Namun, Tambyah tidak setuju dengan pendapat itu dengan mengatakan bahwa mutasi tidak akan cukup mengubah virus untuk membuat vaksin potensial kurang efektif.
![Petugas kesehatan menunjukan vaksin saat simulasi uji klinis vaksin COVID-19 di Fakultas Kedokteran Universitas Padjadjaran, Bandung, Jawa Barat, Kamis (6/8/2020). [ANTARA FOTO/M Agung Rajasa]](https://media.suara.com/pictures/653x366/2020/08/06/84839-simulasi-vaksin-covid.jpg)

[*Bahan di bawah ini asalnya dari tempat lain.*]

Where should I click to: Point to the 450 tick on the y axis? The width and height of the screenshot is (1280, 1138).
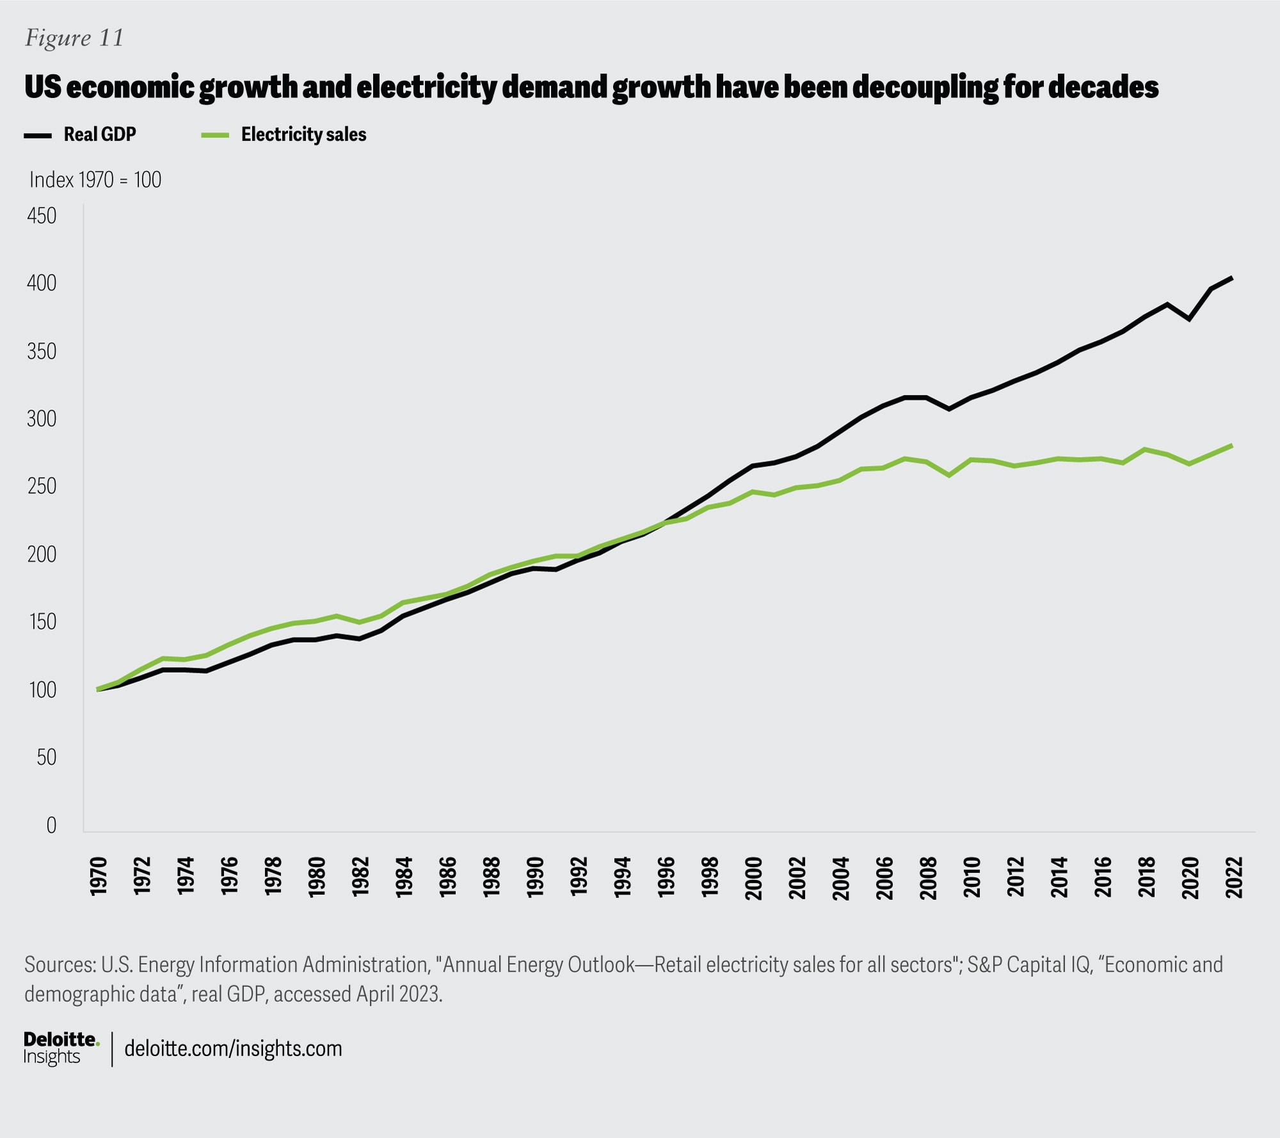(x=42, y=216)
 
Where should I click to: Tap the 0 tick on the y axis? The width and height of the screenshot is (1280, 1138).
(x=51, y=825)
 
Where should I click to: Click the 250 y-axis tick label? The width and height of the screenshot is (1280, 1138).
(x=42, y=486)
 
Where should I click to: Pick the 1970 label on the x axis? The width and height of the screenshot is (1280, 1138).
(x=98, y=877)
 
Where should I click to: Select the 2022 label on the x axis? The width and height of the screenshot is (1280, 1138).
(x=1233, y=877)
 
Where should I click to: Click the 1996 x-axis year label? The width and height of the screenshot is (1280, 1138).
(x=666, y=877)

Pada bulan lalu, Profesor Nick Loman di University of Birmingham, yang merupakan bagian dari Covid-19 Genomics Consortium mengatakan D614G adalah yang paling dominan di dunia dan menyebar lebih cepat di Inggris daripada strain asli dari Wuhan, China.
Pendapat Tambyah juga didukung oleh Profesor Loman yang mengatakan bahwa D614G tampaknya tidak mematikan.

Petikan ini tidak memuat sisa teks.